■ Task objective:
Output exactly the lines that run from the top of the entries to the line holding "This screenshot has width=829, height=543.", including both of those lines.

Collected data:
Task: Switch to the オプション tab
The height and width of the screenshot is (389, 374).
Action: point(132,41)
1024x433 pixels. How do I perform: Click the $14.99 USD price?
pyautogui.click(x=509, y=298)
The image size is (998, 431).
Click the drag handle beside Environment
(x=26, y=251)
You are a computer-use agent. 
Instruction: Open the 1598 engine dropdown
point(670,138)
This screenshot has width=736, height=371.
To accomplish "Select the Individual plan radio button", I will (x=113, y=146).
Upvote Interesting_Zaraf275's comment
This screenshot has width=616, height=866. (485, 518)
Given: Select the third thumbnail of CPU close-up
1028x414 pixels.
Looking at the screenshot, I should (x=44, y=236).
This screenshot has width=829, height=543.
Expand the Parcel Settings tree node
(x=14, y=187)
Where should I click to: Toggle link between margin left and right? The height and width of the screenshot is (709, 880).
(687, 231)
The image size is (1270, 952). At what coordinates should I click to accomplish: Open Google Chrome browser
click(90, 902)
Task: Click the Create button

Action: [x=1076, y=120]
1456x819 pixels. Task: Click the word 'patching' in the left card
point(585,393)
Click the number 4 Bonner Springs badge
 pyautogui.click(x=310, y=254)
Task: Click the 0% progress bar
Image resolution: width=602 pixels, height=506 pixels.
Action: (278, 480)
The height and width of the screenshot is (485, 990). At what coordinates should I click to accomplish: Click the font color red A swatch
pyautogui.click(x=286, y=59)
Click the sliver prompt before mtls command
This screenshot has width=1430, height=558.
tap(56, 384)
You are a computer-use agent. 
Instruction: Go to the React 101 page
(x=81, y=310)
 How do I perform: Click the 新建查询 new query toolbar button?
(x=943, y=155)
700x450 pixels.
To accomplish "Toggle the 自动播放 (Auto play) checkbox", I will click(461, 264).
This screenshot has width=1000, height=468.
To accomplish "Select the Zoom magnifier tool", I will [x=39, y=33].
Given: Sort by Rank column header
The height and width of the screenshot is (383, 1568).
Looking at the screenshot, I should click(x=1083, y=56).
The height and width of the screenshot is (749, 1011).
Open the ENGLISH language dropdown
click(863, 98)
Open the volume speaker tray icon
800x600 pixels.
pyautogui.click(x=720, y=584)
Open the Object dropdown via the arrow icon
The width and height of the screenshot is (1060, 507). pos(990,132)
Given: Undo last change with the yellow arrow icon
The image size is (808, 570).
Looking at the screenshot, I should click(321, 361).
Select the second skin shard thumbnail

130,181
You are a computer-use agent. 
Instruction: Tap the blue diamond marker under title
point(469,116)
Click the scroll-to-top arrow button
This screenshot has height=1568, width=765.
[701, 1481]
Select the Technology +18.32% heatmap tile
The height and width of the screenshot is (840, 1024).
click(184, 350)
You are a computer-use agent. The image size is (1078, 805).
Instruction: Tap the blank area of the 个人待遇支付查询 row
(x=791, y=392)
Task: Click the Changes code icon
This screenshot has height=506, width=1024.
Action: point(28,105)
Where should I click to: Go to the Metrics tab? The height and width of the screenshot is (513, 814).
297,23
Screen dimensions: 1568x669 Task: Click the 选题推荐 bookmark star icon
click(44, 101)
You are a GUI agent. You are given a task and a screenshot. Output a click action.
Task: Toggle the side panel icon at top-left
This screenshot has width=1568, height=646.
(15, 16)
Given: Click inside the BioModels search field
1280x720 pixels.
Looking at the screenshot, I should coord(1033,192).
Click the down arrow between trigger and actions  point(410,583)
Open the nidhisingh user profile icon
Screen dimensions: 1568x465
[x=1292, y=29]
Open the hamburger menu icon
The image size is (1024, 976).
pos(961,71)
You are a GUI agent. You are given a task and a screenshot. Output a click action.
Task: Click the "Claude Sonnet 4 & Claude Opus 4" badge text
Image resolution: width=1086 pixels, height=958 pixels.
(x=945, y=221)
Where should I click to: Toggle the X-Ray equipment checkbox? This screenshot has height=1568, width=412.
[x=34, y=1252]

■ Your solution:
Task: Switch to the オプション tab
The height and width of the screenshot is (389, 374).
Action: point(132,41)
1024x433 pixels. How do I perform: Click the $14.99 USD price?
pyautogui.click(x=509, y=298)
The image size is (998, 431).
Click the drag handle beside Environment
(x=26, y=251)
You are a computer-use agent. 
Instruction: Open the 1598 engine dropdown
point(670,138)
This screenshot has width=736, height=371.
To accomplish "Select the Individual plan radio button", I will (x=113, y=146).
Upvote Interesting_Zaraf275's comment
This screenshot has width=616, height=866. (485, 518)
Given: Select the third thumbnail of CPU close-up
1028x414 pixels.
Looking at the screenshot, I should (x=44, y=236).
This screenshot has width=829, height=543.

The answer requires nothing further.